Oct 24 2009
Interim six month clinical results on the use of the FlexStent® Femoropopliteal Self Expanding Stent System in the Superficial Femoral Artery were presented today at the VIVA conference by Dr. William Gray of NY Columbia-Presbyterian Hospital. The clinical results originated from Flexible Stenting Solutions, Inc (“FSS”) first-in-man study conducted in New Zealand by Principle Investigator Dr. Andrew Holden of Auckland City Hospital, and FSS’s supplementary study conducted in Germany by Principle Investigator Dr. Dierk Scheinert of University of Leipzig – Heart Center.
The primary objective at both sites was to evaluate the safety and efficacy of the FlexStent® as measured by the absence of in-stent binary restenosis (patency) using duplex ultrasound (DUS) at 1, 6 and 12 month intervals. The primary efficacy endpoint is based on DUS peak systolic velocity ratio (PSVR). Several secondary efficacy endpoints were evaluated. The absence of stent fracture was also evaluated at both sites at the 6 and 12 month visits using standard x-ray evaluation methods.
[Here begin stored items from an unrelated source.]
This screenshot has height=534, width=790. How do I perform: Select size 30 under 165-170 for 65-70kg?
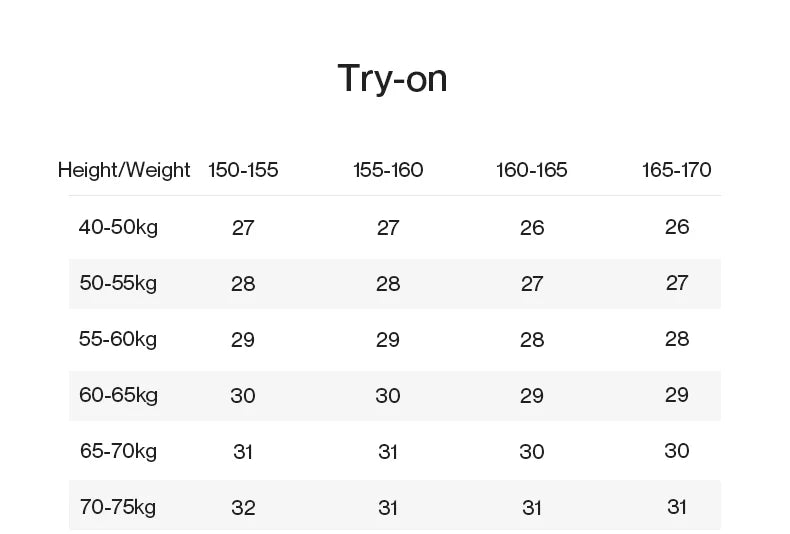coord(677,451)
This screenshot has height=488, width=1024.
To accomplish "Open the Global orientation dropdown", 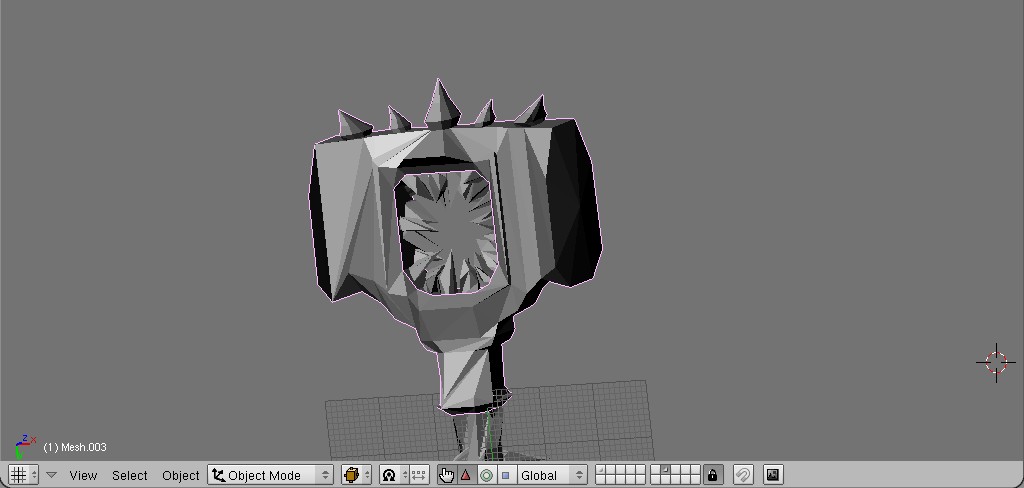I will 551,475.
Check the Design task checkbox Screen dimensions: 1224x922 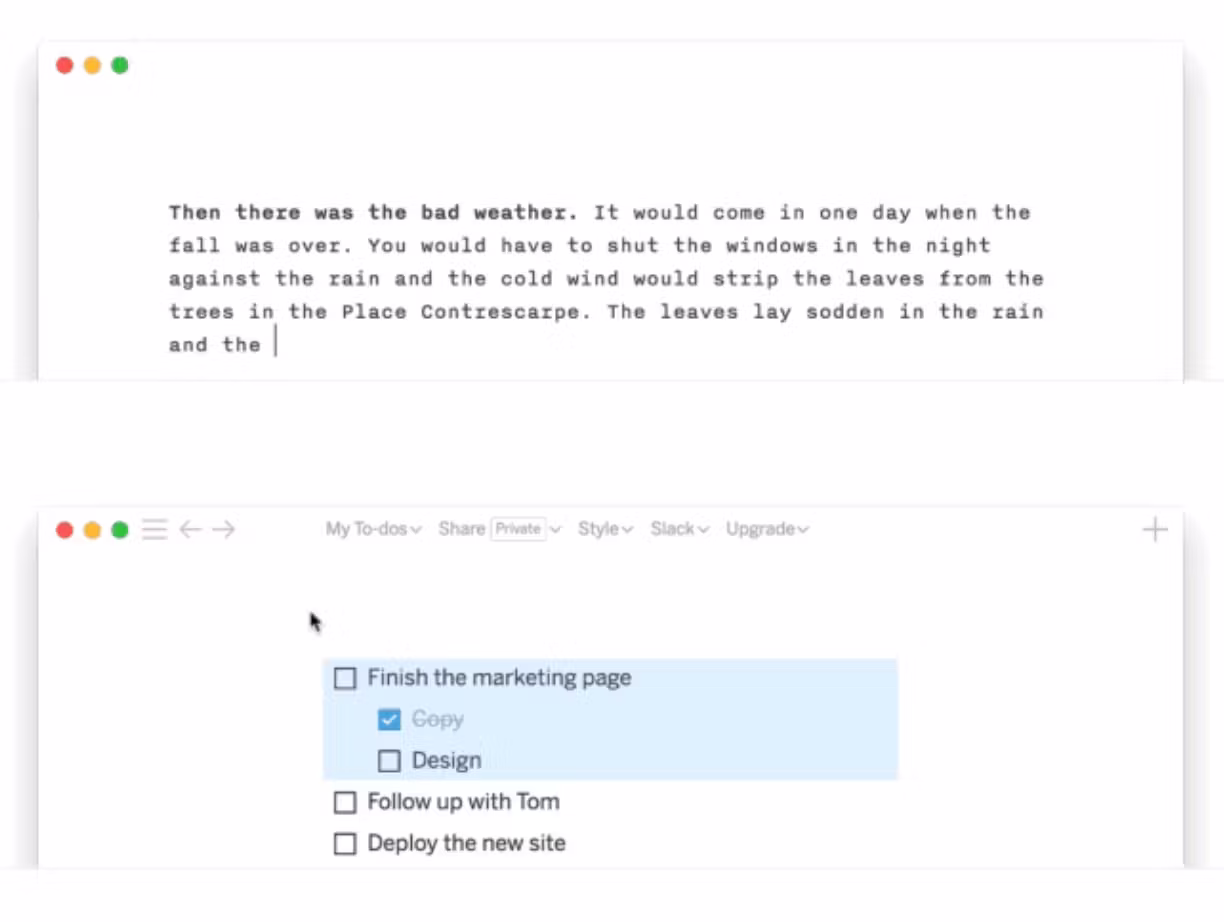389,761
The pooled clinical results from the Auckland and Leipzig sites were 92.3% patency and a 0% fracture rate for an average lesion length of 86.8 mm. Both sites reported only one in-stent stenosis with 13 patients at each site for a total of 26 patients at six months to-date. Freedom from Major Adverse Cardiac Events (MACE) at both sites was 100%.
Dr. Holden stated, “We are pleased with the favorable clinical results of the FlexStent® to date and its positive impact on our patients.” FSS’s CEO, Janet Burpee added, “These interim results are extremely encouraging for the long term success of this next generation self expanding stent.”
The FlexStent® US clinical trial, led by Principle Investigator Dr. William Gray, Director of Endovascular Intervention at NY Columbia-Presbyterian Hospital in the Center for Interventional Vascular Therapy, will commence in early 2010.